Return each line of the entries that holds the string "computer".

───── Data ─────

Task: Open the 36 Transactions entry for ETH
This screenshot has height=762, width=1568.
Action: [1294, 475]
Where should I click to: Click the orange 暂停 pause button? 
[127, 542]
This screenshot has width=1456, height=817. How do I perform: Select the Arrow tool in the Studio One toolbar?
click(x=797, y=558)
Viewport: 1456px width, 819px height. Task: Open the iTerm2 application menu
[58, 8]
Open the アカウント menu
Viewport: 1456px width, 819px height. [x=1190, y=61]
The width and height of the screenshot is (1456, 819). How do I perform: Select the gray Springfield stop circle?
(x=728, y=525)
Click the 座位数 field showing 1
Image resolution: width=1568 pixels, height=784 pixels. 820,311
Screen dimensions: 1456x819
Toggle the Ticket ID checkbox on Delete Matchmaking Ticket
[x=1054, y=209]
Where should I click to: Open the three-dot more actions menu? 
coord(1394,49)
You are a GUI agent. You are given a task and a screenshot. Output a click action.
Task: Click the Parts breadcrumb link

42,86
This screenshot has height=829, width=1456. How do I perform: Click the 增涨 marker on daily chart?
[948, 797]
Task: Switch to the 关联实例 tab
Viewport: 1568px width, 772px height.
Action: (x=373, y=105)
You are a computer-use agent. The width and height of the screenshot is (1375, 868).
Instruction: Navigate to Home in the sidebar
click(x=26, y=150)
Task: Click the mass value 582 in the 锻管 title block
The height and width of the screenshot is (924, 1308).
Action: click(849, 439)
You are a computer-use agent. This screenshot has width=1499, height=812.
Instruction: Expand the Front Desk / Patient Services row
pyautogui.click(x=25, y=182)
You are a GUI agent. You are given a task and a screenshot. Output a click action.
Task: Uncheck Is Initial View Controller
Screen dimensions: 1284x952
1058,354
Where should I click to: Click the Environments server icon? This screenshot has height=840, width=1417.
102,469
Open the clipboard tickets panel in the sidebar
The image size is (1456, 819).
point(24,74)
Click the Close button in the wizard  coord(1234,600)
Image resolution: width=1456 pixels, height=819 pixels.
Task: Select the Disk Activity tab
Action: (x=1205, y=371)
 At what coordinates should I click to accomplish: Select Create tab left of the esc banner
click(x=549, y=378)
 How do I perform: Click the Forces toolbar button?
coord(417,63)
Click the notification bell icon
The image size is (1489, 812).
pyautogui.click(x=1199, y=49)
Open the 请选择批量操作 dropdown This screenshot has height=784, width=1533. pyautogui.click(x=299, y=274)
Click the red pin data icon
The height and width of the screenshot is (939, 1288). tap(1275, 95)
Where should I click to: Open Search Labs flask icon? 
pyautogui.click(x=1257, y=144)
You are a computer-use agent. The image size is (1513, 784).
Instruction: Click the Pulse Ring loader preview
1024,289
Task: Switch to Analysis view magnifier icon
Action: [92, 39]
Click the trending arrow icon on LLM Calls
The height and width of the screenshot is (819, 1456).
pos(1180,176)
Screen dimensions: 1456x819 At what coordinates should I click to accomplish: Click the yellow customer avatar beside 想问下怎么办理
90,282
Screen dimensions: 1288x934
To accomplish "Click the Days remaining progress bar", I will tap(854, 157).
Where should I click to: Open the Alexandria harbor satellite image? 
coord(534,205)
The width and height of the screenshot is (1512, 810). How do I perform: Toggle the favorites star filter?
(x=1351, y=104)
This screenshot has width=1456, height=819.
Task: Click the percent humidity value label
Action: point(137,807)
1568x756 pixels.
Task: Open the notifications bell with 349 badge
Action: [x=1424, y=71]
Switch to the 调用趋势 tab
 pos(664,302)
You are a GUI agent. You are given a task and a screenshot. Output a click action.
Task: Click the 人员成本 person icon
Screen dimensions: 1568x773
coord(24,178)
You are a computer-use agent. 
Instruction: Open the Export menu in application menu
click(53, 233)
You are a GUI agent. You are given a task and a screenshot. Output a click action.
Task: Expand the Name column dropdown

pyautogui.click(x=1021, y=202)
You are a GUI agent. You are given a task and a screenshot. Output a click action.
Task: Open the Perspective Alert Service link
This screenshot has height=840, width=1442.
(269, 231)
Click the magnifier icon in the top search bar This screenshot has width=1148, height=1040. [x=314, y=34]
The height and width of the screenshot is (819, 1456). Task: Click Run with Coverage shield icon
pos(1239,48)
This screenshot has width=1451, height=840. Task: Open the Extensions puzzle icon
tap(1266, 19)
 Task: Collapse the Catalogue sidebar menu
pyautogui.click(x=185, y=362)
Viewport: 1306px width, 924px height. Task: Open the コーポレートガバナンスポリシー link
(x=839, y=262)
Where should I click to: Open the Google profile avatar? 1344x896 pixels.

─────

Task answer
You are a computer-use agent. The width and height of the screenshot is (1375, 868).
You are a computer-use agent. This screenshot has width=1499, height=812.
You are a computer-use agent. The image size is (1513, 784).
You are a computer-use agent. 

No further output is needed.